国家給与委員会(National Compensation Committee)は、俸給・官職手当法により定められている機関で、軍人を含む公務員の給与、手当、福利厚生などに関し、内閣に対し勧告し、また、内閣と協議する権限を有している。勧告・協議に際して国家給与委員会は、人事管理機関、大蔵省からの情報や意見を聴取し、生計費、民間給与、財政状況、職種ごとの給与などを考慮しなければならないことになっている。

国家給与委員会は、大蔵大臣を議長とし、10人の官職指定委員(首相府、大蔵省、商務省、労働・社会福祉省の各事務次官、予算局長、国家経済社会開発委員会の事務総長、国家統計局の事務総長、タイ銀行の総裁、人事委員会の事務総長、会計検査局の局長)、7つの人事管理機関(軍事人事委員会、警察人事委員会、教職委員会、大学職員人事委員会、立法機関人事委員会、司法人事委員会、検察官人事委員会)の代表各1人、行政、経営管理に通じた者で、経済や給与に関して知識、経験を有する5人の学識経験者の計23名から構成される。なお、任命委員である学識経験者委員の任期は2年(再任可能)となっている。委員会成立の定足数は委員の半数以上で、議決は出席者の多数により、可否同数のときは議長が決する。

国家給与委員会の事務局は、人事委員会の事務総長がNCCの事務局長を兼務し、会計検査局の局長が事務局次長となっており、実務は人事委員会事務局の給与担当部署が担っている。

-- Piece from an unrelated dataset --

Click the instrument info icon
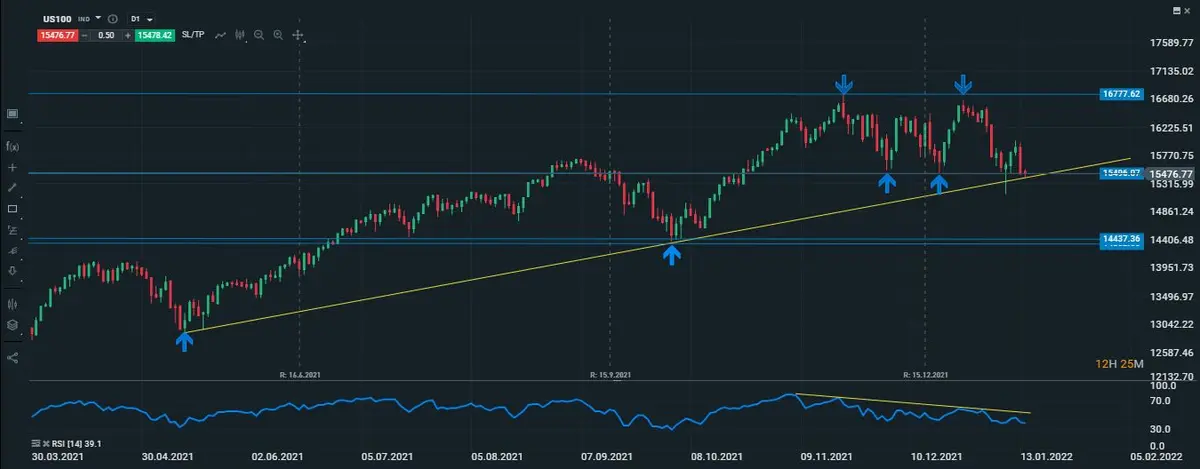The width and height of the screenshot is (1200, 469). pos(112,18)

1995年以前は、各職種ごとに給与法が存在し、各所管の人事管理機関が当該職種の給与改定について内閣に勧告するという方法を採っていた。実際には、人事委員会が行う一般公務員俸給表の改訂勧告を見て、他の人事管理機関は一般公務員俸給表勧告に上乗せする形で所管の俸給表の改訂勧告を行うのが一般的であった。その結果、一般公務員の俸給は他の職種の俸給よりも低くなるという傾向があった。例えば、修士号を有する者が一般公務員に採用されてから退職するまでに得る給与総額は、裁判官の場合の55%、検察官の76%、大学教授の93%となっていた。また、事務次官の俸給は検事副総長(Deputy General Attorney)、警察局長官(Director-General of the Police Department)の俸給より低かった。国家給与委員会が設置され、すべての職種について統一的に給与改定を勧告するようになってから、こうした傾向は解消されつつある。